Como produzir bens e serviços em uma sociedade complexa como a contemporânea sem a relação patrão-empregado? Se você pensar que não há solução para essa questão, ou seja, sempre teremos (patrão – dono dos modos de produção) e o trabalhador (dono da força de trabalho), então o capitalismo perdurará até a destruição completa e irremediável do planeta. É o conhecido “fim da história” e, de quebra, da Terra.
A experiência internacional também mostrou que trocar o capitalista pelo burocrata do partido único não deu muito certo, principalmente diante dos bloqueios econômicos, militares e políticos. Além disso, pode ser mais opressivo viver sob a batuta de um burocrata selvagem do que de uma capitalista selvagem. Isso nos remete à importância das conquistas das Democracias, dos Direitos Humanos e do processo civilizatório. Essas devem ser as bases inegociáveis das relações de trabalho.
No entanto, para romper essa relação patrão-empregado, tão bem estudada e reestudada, debatida e pensada durante mais de 200 anos de sociologia e marxismo, muitas lideranças de trabalhadores pensam na “autogestão”. Autogestão é uma espécie de utopia para romper as relações de produção.

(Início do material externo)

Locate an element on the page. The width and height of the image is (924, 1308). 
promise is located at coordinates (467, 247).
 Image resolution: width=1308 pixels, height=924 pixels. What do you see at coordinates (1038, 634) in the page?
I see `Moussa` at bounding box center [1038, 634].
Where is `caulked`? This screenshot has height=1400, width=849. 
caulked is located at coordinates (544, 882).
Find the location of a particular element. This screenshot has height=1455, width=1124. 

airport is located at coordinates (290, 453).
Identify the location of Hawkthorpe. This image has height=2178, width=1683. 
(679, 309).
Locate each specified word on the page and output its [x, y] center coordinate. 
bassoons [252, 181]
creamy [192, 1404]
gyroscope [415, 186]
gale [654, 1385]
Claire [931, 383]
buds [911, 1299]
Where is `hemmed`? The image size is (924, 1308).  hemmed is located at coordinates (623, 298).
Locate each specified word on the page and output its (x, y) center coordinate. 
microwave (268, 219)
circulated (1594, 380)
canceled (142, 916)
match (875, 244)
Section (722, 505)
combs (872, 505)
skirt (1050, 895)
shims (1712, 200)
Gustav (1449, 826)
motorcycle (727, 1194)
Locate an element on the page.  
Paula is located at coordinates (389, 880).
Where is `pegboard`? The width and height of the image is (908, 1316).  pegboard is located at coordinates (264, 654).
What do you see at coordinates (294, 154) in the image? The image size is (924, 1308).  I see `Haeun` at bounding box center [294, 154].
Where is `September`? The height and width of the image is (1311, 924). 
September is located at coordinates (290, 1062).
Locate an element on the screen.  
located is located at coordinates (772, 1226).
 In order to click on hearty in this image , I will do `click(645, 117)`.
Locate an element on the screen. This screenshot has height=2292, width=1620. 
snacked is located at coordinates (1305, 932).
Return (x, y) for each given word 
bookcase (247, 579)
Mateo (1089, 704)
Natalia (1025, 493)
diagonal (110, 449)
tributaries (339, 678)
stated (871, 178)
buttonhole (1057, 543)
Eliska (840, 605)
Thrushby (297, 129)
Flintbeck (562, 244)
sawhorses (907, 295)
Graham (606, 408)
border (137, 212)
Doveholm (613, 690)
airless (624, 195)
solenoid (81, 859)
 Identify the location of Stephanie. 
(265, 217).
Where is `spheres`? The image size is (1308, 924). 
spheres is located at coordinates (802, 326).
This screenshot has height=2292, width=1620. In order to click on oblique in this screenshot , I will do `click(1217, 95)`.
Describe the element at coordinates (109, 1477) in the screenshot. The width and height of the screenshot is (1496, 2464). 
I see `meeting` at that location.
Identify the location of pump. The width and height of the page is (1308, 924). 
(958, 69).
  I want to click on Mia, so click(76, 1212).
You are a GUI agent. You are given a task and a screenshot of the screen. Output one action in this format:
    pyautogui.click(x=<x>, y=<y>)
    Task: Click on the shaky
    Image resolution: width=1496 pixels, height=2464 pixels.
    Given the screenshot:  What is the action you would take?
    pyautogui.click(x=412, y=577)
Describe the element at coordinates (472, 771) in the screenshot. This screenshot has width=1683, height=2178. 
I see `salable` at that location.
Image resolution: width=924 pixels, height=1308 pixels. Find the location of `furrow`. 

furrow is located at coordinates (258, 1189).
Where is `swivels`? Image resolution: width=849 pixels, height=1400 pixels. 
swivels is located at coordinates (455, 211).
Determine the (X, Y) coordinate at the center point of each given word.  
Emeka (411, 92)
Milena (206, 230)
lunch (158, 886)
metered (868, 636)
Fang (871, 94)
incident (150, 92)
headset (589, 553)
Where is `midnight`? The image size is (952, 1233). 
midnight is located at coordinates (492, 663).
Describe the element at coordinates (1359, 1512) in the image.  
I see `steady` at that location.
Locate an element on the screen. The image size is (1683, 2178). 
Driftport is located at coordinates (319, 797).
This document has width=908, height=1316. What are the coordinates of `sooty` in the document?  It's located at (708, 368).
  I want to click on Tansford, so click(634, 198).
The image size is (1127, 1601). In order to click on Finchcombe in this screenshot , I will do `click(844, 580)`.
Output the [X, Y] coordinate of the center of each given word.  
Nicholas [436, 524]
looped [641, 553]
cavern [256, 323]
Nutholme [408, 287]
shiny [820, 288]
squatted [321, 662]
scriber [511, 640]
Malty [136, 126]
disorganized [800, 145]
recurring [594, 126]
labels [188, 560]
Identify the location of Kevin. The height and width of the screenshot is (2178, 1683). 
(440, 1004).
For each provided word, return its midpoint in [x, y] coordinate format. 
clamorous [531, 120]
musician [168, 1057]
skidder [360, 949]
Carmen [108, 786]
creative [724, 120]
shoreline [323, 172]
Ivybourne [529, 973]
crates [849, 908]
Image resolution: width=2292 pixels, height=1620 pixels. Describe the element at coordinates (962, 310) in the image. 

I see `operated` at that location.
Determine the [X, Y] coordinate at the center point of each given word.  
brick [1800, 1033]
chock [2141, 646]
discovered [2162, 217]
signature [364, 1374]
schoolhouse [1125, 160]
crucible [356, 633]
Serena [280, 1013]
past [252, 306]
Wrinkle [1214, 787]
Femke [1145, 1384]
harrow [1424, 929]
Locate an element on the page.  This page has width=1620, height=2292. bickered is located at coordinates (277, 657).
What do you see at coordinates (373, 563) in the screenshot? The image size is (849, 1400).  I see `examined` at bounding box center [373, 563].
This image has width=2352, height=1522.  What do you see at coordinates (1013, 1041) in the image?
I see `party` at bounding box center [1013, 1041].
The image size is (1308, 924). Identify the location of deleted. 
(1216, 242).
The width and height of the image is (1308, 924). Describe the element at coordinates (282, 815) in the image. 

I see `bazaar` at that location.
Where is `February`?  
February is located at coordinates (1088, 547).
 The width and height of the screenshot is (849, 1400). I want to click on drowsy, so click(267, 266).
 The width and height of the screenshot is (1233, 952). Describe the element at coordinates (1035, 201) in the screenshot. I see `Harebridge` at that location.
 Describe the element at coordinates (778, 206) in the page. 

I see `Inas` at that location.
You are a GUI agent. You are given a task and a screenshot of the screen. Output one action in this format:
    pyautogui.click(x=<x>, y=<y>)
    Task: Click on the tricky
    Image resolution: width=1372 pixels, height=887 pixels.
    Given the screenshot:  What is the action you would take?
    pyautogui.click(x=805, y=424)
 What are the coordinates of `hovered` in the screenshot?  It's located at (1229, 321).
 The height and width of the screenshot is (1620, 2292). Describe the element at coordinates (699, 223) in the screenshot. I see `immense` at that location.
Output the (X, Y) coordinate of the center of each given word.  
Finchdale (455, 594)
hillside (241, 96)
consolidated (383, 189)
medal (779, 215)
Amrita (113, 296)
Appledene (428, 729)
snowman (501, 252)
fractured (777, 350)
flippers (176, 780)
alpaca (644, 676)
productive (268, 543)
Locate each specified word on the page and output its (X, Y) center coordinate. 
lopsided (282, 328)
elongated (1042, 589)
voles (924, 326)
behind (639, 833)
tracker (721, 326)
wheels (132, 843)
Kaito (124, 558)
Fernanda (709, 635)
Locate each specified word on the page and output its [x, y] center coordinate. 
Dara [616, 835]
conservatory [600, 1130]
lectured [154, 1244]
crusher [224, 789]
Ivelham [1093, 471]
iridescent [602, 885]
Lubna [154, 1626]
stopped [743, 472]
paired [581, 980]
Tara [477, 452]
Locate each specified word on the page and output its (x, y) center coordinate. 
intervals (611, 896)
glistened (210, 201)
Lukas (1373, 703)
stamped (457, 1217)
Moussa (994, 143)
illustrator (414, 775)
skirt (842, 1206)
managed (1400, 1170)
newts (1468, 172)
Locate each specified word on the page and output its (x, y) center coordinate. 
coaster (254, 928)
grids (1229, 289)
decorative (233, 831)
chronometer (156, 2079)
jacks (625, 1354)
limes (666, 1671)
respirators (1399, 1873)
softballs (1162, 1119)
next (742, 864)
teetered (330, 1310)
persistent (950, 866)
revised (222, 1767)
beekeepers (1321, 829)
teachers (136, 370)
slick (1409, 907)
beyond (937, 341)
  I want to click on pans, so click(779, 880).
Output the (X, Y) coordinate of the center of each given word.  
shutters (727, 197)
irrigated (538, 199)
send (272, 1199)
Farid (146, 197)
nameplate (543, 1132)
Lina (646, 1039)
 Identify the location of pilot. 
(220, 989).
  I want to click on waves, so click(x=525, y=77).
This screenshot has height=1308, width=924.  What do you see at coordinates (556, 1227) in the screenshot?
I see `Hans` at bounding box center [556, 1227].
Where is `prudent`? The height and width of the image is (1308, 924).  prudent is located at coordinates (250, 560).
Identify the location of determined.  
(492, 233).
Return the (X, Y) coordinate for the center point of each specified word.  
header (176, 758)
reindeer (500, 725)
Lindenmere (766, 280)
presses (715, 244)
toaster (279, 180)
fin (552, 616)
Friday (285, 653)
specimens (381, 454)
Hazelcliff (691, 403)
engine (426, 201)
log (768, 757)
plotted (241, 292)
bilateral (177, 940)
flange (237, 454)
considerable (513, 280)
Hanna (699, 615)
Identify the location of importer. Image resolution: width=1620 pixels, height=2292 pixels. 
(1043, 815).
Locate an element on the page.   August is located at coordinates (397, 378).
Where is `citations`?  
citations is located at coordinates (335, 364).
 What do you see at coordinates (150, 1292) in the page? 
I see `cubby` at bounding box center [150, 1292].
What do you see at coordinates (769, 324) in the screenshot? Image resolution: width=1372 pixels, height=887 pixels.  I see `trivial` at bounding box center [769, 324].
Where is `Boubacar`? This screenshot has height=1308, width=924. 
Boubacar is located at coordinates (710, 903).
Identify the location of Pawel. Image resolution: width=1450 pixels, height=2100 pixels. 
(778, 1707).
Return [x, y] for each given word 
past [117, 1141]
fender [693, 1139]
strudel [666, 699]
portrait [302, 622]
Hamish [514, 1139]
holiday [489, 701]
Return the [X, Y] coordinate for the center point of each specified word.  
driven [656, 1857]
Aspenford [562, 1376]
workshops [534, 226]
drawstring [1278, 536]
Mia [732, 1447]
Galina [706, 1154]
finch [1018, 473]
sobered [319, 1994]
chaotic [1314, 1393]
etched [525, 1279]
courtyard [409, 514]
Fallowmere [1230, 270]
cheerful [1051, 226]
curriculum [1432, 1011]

O problema é que a autogestão é mais eficiente como projeto do que como realidade. Nas sociedades complexas, a gestão depende de conhecimentos que muitas vezes os trabalhadores não detêm. Inúmeras tentativas de trabalhadores de autogestão naufragaram devido à complexidade das atividades, mas também pela própria dificuldade de lidar, não só com a gestão, mas com a gestão de quem faz a gestão. Ou seja, é preciso de uma organização e pessoas extremamente competentes de inteligência racional e emocional para conduzir um processo de produção coletivo e autogestionário. E, mesmo nesses casos, a autogestão acaba sendo apenas uma gestão delegada totalmente à liderança.
Seria muito mais fácil para os trabalhadores se abandonassem a ideia de autogestão e a trocassem por uma ideia de autocontrole. Qual a diferença? A diferença é que o trabalhador deixa de se preocupar com a gestão e todos os detalhes e conflitos inerentes a ela e que desgastam muito as relações de trabalho e cooperação. Para controlar os modos de produção, os trabalhadores precisam apenas fazer o controle da gestão, não a operacionalização da gestão.
É como se os trabalhadores, em vez de serem terceirizados pela empresa, eles próprios terceirizassem o patrão (a gestão). Eles contratam um gestor para cuidar e apenas definem metas, transparência e controles de forma colegiada. Com isso, desestruturam um fator de desigualdade entre os trabalhadores, que é o grupo de gestão (poder) com o restante dos trabalhadores, quando o trabalhador que detém a gestão e o poder de gestão abandona sua função original e hierarquiza as relações dentro da produção. Com o autocontrole, a hierarquia se dá apenas na representatividade política e de controle, por meio do voto.
É mais ou menos o que aconteceu com o Bibi Mob, em Araraquara. Os trabalhadores, com o apoio da Prefeitura, construíram o próprio aplicativo de transporte privado urbano. O aplicativo é gerido por quem conhece informática, não pelos trabalhadores. Mas a política, a transparência, as finanças, as metas e regras estabelecidas pelo aplicativo são definidas pelos próprios trabalhadores.
Importante salientar que para o controle dos modos de produção no interior do capitalismo não há fórmulas prontas. É preciso inventar, criar e construir uma multiplicidade de formas de organização. Erram as lideranças que idealizam um único modelo utópico de controle dos modos de produção.